Lemony Garlic Spinach



12 c fresh spinach
1 T olive oil
3 cloves garlic, minced or sliced
zest of 1 medium lemon
1 T fresh lemon Juice
sea salt, to taste
fresh cracked black pepper, to taste
red chili flakes (optional)



  1. Heat large frying pan on medium heat. Add olive oil and garlic. Cook garlic until fragrant and translucent.
  2. Add spinach (it will shrink and cook down). Gently stir the spinach until it’s all cooked and wilted, but not mushy.
  3. Add sea salt and pepper to taste. Add optional red chili flakes if you want a little heat. Then add the lemon zest and lemon juice. Stir it all into the spinach.
  4. Enjoy!

Thank you to bestrecipeboc.com for the wonderful recipe!

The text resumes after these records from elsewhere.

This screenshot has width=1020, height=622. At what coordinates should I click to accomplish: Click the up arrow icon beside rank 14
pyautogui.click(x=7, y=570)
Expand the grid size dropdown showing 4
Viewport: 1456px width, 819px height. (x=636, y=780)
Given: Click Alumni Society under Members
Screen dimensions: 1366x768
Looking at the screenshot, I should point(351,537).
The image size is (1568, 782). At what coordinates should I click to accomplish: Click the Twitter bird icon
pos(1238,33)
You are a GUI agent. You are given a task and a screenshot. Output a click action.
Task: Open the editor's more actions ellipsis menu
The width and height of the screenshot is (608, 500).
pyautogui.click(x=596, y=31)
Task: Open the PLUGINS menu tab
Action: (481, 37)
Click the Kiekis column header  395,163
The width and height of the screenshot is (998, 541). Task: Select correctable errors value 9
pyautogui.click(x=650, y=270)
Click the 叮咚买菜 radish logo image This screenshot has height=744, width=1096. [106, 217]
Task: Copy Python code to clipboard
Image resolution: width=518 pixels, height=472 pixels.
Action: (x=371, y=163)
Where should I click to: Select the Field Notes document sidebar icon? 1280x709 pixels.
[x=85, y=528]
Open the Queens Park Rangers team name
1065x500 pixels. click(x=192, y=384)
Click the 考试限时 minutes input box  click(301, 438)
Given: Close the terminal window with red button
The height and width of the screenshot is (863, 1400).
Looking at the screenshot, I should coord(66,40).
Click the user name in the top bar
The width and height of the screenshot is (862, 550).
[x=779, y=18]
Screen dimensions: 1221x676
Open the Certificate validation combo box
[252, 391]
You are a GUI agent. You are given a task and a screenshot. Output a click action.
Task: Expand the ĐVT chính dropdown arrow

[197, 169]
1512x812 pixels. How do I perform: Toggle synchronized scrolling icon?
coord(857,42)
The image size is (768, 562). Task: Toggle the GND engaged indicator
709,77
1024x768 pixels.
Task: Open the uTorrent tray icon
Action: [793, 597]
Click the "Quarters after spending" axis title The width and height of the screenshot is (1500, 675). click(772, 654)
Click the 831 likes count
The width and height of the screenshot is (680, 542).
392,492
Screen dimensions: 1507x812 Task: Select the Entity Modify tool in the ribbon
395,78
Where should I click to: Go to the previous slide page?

Pan-roasted Sweet Potatoes with Spinach



2 large sweet potatoes, med diced
12 spinach leaves, fresh
3 t honey
1/2 t dried rosemary
2 pinches chili powder
3 T olive oil
2 pinches of salt



  1. Heat sauté pan on medium heat.
  2. Dice potatoes in medium sized dice.
  3. Add oil to pan, let the oil get hot and add potatoes, cook until fork tender with no lid.
  4. Potatoes should be fork tender, about 10 minutes.
  5. Add honey, rosemary, salt, and chili powder and cook for one more minute.
  6. Add spinach and stir until spinach is wilted.

Thank you to pbs.org for this tasty recipe!